__PROBLEM STATEMENT__
Count the lines below that contain the string "width", and reply with the number only.

__RECORDS FOR THE TASK__
________________________
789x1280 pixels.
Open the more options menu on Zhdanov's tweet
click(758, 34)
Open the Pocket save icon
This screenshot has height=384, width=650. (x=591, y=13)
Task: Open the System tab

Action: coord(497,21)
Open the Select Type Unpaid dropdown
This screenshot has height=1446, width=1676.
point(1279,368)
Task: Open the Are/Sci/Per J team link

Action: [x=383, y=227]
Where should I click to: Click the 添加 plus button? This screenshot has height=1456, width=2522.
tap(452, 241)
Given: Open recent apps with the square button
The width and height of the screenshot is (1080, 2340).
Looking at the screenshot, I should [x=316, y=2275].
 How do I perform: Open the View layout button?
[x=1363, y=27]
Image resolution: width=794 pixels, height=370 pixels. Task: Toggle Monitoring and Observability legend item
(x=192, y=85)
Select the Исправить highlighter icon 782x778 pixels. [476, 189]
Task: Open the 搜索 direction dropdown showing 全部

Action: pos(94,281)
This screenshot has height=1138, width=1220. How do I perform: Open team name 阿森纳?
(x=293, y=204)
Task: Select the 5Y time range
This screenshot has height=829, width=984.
________________________
__PROBLEM SOLUTION__
7